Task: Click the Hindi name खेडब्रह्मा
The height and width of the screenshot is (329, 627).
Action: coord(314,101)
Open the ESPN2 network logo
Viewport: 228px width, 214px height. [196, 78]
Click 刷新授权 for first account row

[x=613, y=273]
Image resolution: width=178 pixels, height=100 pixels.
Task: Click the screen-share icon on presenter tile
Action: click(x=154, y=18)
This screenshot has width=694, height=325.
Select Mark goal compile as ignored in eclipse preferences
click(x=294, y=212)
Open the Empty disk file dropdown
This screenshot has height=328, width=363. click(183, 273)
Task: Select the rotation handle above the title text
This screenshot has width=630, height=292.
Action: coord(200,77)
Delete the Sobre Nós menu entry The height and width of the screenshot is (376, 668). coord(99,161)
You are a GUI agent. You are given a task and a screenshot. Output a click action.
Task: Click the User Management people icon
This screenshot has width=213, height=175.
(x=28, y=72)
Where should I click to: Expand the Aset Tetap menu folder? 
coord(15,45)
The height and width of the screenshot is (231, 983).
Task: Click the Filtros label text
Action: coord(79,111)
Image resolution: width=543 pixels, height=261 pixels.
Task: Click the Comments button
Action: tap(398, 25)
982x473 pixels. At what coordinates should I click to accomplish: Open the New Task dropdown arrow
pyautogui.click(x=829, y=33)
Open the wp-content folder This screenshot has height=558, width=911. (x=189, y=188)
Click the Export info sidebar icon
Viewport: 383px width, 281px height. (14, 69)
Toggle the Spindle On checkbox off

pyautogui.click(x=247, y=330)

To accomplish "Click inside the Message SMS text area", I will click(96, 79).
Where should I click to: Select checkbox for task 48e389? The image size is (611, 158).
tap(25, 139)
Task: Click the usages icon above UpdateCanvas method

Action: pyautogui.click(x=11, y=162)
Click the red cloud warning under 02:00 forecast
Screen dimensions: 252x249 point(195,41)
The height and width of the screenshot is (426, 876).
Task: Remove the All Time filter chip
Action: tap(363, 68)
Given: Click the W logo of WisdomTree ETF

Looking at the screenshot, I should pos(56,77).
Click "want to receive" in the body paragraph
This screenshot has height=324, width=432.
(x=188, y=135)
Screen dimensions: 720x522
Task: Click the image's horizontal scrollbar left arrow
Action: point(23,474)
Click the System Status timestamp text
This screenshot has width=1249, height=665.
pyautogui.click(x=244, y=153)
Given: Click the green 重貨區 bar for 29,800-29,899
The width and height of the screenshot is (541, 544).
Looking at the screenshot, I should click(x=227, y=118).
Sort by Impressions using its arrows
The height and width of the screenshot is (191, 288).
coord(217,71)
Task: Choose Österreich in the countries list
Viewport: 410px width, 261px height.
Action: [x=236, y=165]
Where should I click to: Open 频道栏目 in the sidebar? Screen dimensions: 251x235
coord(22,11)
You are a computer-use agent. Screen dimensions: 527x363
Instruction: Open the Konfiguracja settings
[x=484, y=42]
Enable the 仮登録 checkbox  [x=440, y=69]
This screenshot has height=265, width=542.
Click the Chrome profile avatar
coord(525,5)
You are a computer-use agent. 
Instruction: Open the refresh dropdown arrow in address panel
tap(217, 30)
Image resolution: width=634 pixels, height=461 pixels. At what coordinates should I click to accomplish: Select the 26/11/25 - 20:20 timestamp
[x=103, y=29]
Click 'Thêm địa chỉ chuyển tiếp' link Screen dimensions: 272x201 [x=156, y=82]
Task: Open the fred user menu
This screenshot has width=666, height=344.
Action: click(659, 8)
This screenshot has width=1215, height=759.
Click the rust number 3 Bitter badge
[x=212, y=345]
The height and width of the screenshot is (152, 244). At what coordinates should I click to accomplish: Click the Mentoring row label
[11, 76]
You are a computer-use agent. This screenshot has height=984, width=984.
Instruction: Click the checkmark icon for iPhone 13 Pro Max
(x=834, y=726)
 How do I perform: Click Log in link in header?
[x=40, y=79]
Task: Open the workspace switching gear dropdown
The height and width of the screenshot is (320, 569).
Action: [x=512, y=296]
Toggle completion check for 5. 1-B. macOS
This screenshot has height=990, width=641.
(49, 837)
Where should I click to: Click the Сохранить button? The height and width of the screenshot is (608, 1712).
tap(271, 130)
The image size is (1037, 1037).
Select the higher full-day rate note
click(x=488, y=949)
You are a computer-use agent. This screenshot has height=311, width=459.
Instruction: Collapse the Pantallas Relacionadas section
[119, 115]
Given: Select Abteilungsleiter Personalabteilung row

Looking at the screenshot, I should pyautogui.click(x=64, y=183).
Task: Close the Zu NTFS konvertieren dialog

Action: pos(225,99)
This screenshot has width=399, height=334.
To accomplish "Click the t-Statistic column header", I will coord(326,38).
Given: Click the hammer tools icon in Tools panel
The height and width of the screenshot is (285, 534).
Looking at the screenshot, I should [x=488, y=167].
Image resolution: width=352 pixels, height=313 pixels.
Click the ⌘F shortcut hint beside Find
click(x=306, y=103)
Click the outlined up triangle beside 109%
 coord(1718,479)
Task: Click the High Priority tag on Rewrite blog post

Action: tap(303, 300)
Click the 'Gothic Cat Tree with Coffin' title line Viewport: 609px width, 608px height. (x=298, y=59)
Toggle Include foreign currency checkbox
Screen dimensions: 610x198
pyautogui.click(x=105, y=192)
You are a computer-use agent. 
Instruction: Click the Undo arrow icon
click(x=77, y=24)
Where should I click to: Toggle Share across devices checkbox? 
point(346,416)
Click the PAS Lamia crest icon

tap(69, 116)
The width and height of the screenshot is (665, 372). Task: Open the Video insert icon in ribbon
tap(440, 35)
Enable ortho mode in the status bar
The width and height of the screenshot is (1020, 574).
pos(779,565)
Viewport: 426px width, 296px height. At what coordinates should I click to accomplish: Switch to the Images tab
================
Would you please repeat exactly the lines above, starting at the line with "How do I perform: Click" and stopping at the line with "The image size is (1037, 1037).", both included?

#### Final answer
 How do I perform: Click Log in link in header?
[x=40, y=79]
Task: Open the workspace switching gear dropdown
The height and width of the screenshot is (320, 569).
Action: [x=512, y=296]
Toggle completion check for 5. 1-B. macOS
This screenshot has height=990, width=641.
(49, 837)
Where should I click to: Click the Сохранить button? The height and width of the screenshot is (608, 1712).
tap(271, 130)
The image size is (1037, 1037).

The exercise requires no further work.